ABSTRACT VIEW
PHOTO-BASED LEARNING REFLECTION SUPPORT SYSTEM USING LARGE VISION-LANGUAGE MODELS
K. Maruyama1, Y. Morimoto2
1 Tokyo Gakugei University, The United Graduate School of Education (JAPAN)
2 Tokyo Gakugei University, ICT/Information Infrastructure Center (JAPAN)
It is necessary for students to reflect on their progress to engage in learning proactively. In recent years, photos have been used as a way of reflecting on one’s learning. Students choose a photo that represents something they think they did well or something new they have acquired, and then circle the part of the photo that represents those aspects. Then, they typically write a reflection on their learning based on the photo, along with the reason they chose it, explaining what they felt they were able to do well, or what new things they were able to do.

However, it is not easy for teachers and/or facilitators to identify the types of photos each student chooses. Even if it were possible to understand the type of photo that students had chosen, it is not easy to facilitate students in reflecting on their learning based the content of photo they select.

The purpose of this study is to support reflection on learning using photos. Specifically, we propose a method that facilitates reflection on learning by utilizing a large vision-language model (LVLM) to classify images and generate reflection prompts. We then develop a system based on the proposed method, aiming to support students in reflecting on their learning using photos.

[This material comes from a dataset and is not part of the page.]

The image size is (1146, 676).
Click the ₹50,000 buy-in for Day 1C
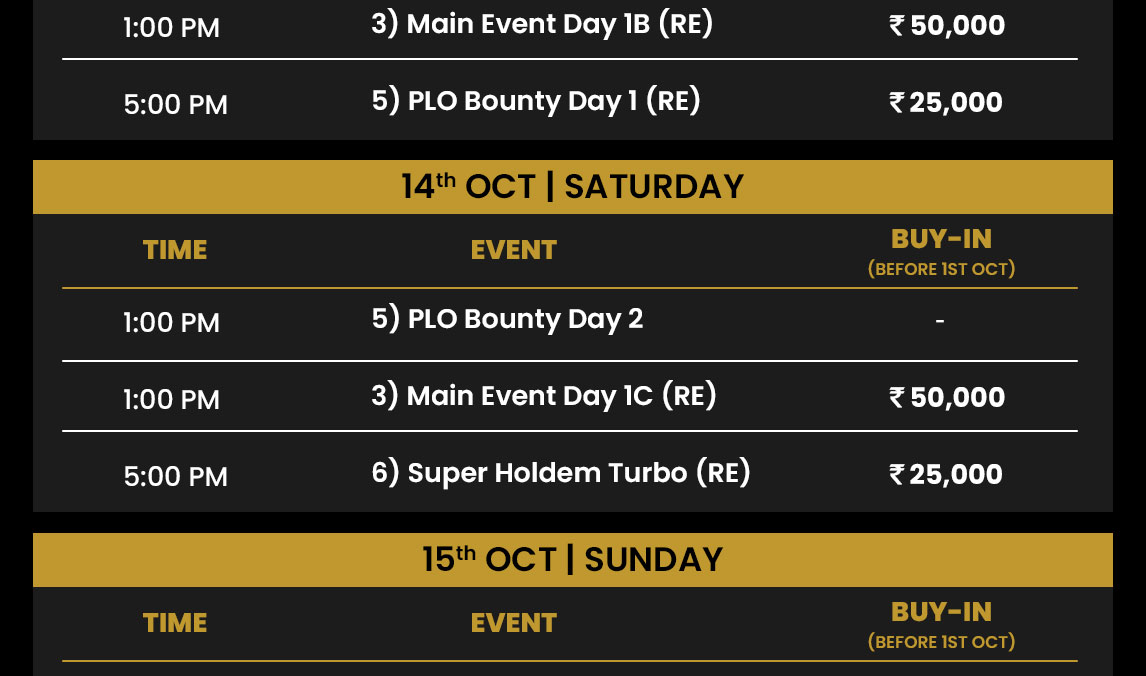(946, 397)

In our proposed method of using an LVLM to facilitate reflection on learning using photos, students reflect on their learning using photos in the following steps:
1) Taking photos: Students take photos of learning activities or records (learning materials, handouts etc.) while engaged in learning.
2) Selecting/uploading photo: Students select a photo that depicts something they think they did well or something new they have acquired as their learning evidence. The students then circle the part of the photo which depicts these aspects and upload the photo to an LVLM.
3) Classifying photo: The LVLM classifies the photo based on whether the uploaded photo depicts something they think they did well, something new they have acquired, or both.
4) Generating/providing reflection prompts: The LVLM generates reflection prompts based on the classification of the photo and the learning situation or content that the photo depicts. Then, the model provides the prompts to the students.
5) Reflecting on learning: Students reflect on why they chose the photo, the reflection prompts provided, and their outlook for future learning based on this learning/reflection.
6) Writing the reflections: Students write their reflections and record them with the corresponding photos.

To develop a system based on our proposed method, we designed photo classification function that load the photos selected by students, classifies the types of the photos (Function 1), and function for generating reflection prompts based on the classification results and the learning situation or content depicted in the photos (Function 2).

We then evaluated each function. From the results of Function 1, the recall rate for the photo classification task was high and there were few errors. In addition, by combining the results of the classification task of whether a red or blue circle is included, it is possible to determine which photo the student is looking back on. From the results of Function 2, we determined that for the generated reflection prompts were overall appropriate for the types of photos and the content and situation depicted in them.

In the future, we plan to evaluate the effectiveness of the developed system.

Keywords: Reflection on learning, photos, reflection prompts, large vision-language models, image classification, text-generation.